The University of Sheffield
Natural Language Processing Group

Machine Translation and Text Adaptation

Translation has always been a task of fundamental importance, both for accessing information in a foreign language and for communication with speakers of other languages. The majority of the content on the world wide web is in languages other than English. Similarly, the majority of users are not English speakers. The sheer volume of this content and its dynamic nature makes it impossible for humans to manually translate it. The need automatic systems to deal with the massive demand for translation services becomes evident, either as a fully automated solution or as a way of supporting human translators.

Modern machine translation techniques use a data-driven approach, which learns how to translate from raw data in the form of parallel texts which are translations of one another in a pair of languages. These models are typically very basic in form and make very strong locality assumptions. This has the dual benefits of simplifying the learning process while also ensuring that the models can be easily ported to new language pairs. A pressing research question is how best to incorporate wider context, including multimodal information (such as images) into these models, which could address many of their systematic errors.

▶ [Supplied records]
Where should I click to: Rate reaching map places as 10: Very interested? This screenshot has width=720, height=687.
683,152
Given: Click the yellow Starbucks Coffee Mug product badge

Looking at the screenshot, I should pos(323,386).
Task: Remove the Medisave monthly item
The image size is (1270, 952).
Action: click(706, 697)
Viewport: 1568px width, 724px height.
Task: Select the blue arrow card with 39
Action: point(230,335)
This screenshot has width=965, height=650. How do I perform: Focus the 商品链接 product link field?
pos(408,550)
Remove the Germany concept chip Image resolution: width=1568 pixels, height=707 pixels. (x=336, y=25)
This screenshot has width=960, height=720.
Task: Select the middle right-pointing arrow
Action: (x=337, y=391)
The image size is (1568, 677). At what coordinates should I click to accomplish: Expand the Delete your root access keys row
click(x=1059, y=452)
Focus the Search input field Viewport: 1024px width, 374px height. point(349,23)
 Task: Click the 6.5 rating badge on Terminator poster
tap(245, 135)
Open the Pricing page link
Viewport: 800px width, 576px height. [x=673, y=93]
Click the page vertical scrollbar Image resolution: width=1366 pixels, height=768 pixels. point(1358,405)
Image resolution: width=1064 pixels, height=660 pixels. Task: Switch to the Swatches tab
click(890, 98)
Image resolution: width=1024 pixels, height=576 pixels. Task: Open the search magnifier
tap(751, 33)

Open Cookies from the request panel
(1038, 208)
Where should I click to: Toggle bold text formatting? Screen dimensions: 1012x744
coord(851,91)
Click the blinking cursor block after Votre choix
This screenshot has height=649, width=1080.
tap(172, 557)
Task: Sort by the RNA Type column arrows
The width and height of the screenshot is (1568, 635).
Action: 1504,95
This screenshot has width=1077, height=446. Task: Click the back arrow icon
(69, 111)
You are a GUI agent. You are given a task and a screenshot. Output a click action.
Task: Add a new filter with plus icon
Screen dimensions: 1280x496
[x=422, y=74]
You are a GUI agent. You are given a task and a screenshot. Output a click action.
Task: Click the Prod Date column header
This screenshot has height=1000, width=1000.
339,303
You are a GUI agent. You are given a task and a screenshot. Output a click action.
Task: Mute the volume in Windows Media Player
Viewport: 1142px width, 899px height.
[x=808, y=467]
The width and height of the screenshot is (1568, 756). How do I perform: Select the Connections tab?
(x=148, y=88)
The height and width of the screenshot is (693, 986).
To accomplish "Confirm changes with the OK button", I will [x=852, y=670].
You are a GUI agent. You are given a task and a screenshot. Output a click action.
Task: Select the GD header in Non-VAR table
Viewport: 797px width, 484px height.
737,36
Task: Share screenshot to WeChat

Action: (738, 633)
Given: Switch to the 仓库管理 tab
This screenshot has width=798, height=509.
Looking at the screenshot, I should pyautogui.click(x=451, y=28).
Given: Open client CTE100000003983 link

▶ [Written problem] Extend the machine translation article above, starting right after its final sentence.

▶ [The output]
A very closely related area is that of "monolingual translation", where translation models are built to adapt text in its original form into a different version in the same language. One concrete example is that of Text Simplification. In this case, models are built to translate texts into simpler variants, for example by replacing rare words with their more well-known counterparts and by splitting long sentences with complex syntax with multiple, shorter sentences.

Our contribution   The NLP group has done pioneering work in translation from rule-based methods in the early beginnings of Artificial Intelligence to modern-day statistical and neural systems. The group currently works focuses on automatic induction of translation models from parallel corpora using additional context models from textual and non-textual sources, such as visual information. The group has recently also started work on Text Adaptation, including lexical and sentence simplification for English texts targeted at non-native speakers of English.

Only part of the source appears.